- **PROBLEM DETAILS**: Search the entries below for the string "entry" and give the number of lines that hold it, nothing else.

_ _ _

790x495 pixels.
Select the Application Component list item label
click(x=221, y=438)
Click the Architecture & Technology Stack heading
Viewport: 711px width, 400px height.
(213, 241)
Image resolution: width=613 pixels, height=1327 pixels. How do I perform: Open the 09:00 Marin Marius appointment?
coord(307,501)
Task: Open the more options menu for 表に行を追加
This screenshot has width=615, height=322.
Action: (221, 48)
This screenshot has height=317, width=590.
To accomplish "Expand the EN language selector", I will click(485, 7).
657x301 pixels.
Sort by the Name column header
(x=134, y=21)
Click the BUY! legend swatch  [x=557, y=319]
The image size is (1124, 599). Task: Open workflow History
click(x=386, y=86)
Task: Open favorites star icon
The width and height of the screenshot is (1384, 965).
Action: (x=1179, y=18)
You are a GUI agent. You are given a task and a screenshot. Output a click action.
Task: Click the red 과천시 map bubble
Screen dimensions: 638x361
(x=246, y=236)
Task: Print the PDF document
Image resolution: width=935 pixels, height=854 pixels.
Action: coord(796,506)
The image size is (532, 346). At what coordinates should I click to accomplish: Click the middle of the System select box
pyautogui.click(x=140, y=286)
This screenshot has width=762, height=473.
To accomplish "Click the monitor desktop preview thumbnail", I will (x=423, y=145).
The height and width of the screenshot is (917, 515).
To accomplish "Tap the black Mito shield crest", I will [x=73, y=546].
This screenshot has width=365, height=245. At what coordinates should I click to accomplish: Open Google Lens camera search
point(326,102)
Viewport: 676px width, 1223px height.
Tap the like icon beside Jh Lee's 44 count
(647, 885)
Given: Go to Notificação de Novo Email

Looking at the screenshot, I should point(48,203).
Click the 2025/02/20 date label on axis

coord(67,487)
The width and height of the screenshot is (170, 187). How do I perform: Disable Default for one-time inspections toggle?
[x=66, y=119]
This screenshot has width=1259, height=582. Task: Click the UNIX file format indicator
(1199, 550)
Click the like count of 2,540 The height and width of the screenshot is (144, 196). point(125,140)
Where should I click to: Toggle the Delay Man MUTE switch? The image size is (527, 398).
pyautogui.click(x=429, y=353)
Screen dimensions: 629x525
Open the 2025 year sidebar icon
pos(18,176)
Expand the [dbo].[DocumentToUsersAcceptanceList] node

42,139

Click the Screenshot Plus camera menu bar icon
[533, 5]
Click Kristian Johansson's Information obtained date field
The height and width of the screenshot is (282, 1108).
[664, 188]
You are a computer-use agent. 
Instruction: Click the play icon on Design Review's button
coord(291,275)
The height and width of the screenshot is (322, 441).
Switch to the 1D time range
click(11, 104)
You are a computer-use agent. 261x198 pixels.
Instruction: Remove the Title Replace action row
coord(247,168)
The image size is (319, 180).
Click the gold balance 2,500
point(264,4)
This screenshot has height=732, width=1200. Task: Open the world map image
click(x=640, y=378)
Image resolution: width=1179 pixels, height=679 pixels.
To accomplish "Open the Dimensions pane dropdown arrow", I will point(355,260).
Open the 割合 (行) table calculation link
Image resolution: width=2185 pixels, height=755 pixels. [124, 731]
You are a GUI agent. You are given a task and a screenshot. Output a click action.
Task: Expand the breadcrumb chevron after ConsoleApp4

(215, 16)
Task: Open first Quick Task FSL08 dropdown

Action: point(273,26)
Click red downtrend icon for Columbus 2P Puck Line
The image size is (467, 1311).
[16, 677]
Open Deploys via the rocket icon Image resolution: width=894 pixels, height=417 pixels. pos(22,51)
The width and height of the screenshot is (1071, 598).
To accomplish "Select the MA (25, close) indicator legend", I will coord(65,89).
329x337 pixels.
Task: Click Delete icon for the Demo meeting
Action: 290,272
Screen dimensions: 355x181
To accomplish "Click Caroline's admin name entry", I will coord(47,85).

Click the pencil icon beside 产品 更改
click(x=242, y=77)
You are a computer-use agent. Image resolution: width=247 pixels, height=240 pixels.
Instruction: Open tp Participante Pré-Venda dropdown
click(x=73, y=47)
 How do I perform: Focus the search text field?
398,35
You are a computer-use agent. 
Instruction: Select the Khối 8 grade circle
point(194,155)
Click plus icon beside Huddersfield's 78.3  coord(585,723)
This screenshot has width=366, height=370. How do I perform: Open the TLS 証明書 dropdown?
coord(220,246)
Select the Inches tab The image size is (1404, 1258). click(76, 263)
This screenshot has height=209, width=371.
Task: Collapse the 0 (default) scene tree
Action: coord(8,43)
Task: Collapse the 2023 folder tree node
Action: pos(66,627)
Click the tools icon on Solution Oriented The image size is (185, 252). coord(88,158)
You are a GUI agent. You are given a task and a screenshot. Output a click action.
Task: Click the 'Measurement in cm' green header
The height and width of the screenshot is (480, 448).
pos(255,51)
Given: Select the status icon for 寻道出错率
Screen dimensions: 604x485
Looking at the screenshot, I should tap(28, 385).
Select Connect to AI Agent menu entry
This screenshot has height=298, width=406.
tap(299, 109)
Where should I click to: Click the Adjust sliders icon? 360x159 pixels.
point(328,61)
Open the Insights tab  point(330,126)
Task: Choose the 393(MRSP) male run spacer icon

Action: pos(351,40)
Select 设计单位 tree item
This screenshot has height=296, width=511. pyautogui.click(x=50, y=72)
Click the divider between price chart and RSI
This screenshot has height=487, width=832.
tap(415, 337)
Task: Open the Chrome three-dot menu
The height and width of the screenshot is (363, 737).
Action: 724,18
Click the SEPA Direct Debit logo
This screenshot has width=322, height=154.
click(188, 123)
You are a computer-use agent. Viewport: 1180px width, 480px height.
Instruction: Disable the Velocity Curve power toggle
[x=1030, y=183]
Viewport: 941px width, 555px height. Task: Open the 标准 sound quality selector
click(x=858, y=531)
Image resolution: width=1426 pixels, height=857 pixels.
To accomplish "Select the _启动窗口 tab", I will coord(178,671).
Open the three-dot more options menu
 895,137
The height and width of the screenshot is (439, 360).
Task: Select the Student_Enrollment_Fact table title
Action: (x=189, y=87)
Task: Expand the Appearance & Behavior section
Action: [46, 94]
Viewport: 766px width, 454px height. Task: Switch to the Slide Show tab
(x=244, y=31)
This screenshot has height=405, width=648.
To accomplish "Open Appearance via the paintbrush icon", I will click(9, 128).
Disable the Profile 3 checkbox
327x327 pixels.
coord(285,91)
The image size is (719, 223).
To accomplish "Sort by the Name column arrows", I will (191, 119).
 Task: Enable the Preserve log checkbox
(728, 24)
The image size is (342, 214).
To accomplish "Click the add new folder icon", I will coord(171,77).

_ _ _

- **EXERCISE SOLUTION**: 2